After several months of rehabilitation, he was able to return for the 2014 campaign.
His Love of the Game Was Built Early On
Walsh was introduced to baseball in the East Boston Little League where his talent was recognized early. He was an All-Star in the Minor and Major Division, playing two years for the Williamsport team.
His father, Paul, was a strong source of support from the beginning.
“My father has been at virtually every one of my games for my whole life,” said Steven appreciatively.
Steven made his varsity baseball debut as a sophomore at East Boston High School and later played American League baseball and one season of collegiate baseball at Salem State.
“I was coached by Donnie DiLorenzo for my first two seasons in high school and Phil Brangiforte (the current EBHS principal) was my coach in my senior year,” said Walsh, who was an All-Star outfielder and a .300 hitter. “My coaches were awesome. They made the game fun and I learned so much from them.”
Looking to play baseball at a highly competitive level in the summertime, Walsh began playing in the Yawkey League, an elite loop that has current college players and former professional players.
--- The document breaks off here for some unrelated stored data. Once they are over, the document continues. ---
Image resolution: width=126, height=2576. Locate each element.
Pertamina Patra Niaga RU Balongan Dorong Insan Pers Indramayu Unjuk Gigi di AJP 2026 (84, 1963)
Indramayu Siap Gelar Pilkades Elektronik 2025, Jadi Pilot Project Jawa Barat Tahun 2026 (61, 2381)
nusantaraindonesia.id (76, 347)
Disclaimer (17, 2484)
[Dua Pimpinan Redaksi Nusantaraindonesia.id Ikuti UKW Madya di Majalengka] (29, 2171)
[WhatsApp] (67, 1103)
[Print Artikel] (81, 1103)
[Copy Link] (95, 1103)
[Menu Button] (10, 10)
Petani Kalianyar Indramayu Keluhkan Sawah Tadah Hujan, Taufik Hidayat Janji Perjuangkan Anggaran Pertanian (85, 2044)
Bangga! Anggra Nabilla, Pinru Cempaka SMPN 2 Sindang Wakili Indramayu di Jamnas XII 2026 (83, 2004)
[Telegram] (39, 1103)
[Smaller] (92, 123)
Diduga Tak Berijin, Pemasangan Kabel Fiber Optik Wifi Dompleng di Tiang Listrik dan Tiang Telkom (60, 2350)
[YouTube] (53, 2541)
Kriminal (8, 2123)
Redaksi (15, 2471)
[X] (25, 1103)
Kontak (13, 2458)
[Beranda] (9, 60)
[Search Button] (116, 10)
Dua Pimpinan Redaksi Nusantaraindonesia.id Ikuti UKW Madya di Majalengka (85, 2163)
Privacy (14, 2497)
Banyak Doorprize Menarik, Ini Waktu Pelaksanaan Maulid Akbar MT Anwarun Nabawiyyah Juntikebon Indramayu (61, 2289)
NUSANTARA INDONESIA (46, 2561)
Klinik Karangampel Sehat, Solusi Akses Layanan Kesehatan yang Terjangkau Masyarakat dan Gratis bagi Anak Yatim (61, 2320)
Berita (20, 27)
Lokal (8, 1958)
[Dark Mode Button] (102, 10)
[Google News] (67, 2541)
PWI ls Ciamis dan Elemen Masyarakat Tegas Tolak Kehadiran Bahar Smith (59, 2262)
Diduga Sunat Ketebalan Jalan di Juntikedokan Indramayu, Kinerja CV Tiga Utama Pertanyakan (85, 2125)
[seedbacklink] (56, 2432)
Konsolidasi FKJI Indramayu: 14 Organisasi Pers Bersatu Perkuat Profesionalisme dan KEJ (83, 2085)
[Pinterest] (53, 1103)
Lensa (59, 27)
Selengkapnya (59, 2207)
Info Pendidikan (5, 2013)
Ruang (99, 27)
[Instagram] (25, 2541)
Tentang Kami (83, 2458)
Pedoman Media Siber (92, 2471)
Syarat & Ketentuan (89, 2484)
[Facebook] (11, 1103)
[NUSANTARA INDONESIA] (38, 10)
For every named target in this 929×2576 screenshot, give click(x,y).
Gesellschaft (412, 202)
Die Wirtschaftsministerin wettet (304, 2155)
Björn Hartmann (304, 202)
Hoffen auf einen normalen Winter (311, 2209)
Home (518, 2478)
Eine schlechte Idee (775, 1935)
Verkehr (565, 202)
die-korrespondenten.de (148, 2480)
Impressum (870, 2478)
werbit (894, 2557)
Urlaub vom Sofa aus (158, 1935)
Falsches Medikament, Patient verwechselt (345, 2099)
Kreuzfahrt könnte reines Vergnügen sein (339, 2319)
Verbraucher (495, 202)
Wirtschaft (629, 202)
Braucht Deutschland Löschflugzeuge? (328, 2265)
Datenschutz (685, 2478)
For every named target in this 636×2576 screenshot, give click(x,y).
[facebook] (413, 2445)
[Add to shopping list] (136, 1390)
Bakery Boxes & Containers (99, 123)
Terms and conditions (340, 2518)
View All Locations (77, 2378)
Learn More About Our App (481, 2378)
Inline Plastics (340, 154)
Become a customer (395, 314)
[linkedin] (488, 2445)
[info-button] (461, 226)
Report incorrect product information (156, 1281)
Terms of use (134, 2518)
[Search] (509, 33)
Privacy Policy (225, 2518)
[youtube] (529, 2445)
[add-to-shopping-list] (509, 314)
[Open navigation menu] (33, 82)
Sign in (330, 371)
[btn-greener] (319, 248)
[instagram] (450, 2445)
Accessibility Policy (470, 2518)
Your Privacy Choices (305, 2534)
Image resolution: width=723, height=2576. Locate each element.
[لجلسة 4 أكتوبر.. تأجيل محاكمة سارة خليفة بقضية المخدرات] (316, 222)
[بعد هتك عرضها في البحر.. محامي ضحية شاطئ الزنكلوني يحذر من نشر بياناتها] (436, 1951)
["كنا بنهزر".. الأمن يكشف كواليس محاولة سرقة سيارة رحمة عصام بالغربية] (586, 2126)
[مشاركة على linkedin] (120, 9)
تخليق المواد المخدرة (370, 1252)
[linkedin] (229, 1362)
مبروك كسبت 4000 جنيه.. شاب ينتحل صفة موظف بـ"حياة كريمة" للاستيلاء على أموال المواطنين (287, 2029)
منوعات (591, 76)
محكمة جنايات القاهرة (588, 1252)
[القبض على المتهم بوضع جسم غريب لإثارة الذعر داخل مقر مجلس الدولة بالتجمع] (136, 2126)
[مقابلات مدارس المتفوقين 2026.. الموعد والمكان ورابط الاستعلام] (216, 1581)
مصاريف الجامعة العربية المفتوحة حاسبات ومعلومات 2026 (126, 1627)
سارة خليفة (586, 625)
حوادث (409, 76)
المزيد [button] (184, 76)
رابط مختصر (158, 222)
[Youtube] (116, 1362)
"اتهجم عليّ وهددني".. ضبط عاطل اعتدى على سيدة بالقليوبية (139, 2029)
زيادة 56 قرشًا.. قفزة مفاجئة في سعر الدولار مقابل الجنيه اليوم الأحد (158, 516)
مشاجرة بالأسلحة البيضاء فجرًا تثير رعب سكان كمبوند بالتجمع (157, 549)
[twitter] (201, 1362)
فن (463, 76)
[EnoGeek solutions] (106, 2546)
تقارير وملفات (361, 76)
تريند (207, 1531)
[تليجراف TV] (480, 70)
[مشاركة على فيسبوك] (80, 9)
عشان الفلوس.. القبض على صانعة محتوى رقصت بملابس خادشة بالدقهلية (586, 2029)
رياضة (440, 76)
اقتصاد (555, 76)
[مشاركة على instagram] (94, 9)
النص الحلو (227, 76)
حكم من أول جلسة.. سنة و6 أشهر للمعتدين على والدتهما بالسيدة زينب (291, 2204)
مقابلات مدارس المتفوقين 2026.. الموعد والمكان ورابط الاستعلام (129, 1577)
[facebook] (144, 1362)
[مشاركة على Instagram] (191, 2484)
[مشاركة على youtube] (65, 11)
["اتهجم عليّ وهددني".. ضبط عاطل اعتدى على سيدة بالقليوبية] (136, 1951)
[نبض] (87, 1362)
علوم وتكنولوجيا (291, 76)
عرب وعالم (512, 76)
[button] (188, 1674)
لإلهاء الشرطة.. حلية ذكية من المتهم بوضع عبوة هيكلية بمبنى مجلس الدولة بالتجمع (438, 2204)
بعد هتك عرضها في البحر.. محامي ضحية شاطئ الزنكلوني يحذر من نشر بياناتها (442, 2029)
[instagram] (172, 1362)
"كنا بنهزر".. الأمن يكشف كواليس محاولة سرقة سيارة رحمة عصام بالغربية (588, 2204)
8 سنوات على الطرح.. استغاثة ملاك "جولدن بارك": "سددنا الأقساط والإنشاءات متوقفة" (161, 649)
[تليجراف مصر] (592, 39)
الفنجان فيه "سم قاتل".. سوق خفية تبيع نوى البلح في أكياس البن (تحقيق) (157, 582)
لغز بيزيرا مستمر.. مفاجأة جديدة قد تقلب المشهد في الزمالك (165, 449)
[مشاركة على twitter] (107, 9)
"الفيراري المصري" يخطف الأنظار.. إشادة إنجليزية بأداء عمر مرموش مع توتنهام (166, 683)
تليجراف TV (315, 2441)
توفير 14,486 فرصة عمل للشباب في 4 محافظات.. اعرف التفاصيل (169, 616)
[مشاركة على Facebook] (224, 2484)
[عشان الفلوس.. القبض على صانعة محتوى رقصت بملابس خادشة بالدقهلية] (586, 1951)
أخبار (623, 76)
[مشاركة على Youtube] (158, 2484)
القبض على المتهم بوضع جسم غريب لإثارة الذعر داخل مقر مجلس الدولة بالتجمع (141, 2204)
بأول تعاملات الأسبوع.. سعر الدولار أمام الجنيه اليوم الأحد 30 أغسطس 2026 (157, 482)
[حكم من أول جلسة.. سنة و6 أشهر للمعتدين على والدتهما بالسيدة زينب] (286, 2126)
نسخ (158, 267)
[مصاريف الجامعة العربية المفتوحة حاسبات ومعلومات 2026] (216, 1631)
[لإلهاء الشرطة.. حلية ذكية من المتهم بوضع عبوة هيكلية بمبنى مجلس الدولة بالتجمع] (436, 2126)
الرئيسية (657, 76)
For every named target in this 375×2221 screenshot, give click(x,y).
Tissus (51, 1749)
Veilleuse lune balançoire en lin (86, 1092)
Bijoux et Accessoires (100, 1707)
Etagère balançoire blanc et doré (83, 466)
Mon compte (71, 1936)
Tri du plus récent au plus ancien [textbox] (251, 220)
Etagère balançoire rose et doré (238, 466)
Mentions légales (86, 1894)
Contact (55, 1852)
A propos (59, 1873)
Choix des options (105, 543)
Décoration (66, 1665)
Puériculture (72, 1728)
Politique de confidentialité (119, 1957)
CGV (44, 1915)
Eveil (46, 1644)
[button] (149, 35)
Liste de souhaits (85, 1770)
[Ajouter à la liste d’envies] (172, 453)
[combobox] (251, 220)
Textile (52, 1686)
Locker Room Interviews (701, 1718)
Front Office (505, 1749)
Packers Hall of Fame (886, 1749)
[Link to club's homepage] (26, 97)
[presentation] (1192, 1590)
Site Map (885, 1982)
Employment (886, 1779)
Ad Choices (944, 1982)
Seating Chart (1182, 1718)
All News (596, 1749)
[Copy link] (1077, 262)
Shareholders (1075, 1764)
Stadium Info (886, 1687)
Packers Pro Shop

He played his first two seasons with the Boston Padres before joining the East Boston Blue Sox and eventually the East Boston Bombers who were coached by Ron Jordan. He played for the Harbor Point (Dorchester) Dodgers and became a member of the Brighton Braves in 2014.
“Interestingly, I have two career Yawkey League home runs and they came one week apart for the East Boston Blue Sox in 2004,” recalled Walsh, a four-time Yawkey League All-Star and Gold Glove award recipient.
Also highly regarded for his defensive skills in the outfield, Walsh said he patterns his game after Dwight Evans, his boyhood idol who was known for his cannon arm and prolific bat.
“My favorite ballplayer growing up was [former Red Sox star] Dwight Evans,” said Walsh.
On the road to reaching the 300-hit milestone, Walsh said he has batted against some truly terrific pitchers. He lists four hurlers in the “toughest I have faced” category: Mike Smith, former Toronto Blue Jays pitcher and now a Yawkey League teammate; former Providence College pitcher Marc DesRoches of the Somerville Alibrandis; Derek Bates of the Somerville Alibrandis; and now-teammate Mike McCarthy of the Revere Rockies.
Outstanding Sandlot Athlete Award in 2019
Steven Walsh was the recipient of the 2019 Outstanding Sandlot Athlete of the Year Award at the annual East Boston Athletic Board Banquet in June.
It was a full-circle achievement for the lifelong baseball standout who was named the Outstanding Baseball Athlete of the Year by the same organization in 1999.
From his earliest days on the fields of the East Boston Little League until today where he continues to put on the uniform and compete, Steve Walsh has been an ambassador of the game, always encouraging young athletes to play baseball.
He knows the end may be near as an active player and he’s okay with that. “After two knee surgeries, it’s tough playing alongside the college players – they call me, ‘Uncle Walshy,’” he said with a smile.
But asked specifically if this season might be his last, Steve Walsh replied, “I’ll continue to play ball for as long as I can or my body allows me. I love the quote from George Bernard Shaw who said, ‘We don’t stop playing because we grow old, we grow old because we stop playing.’
“With that being said, I hope to stay young and continue to play.’’
It’s safe to say that Steve Walsh will back on the field in 2020 and for many years to come collecting additional base hits and memories.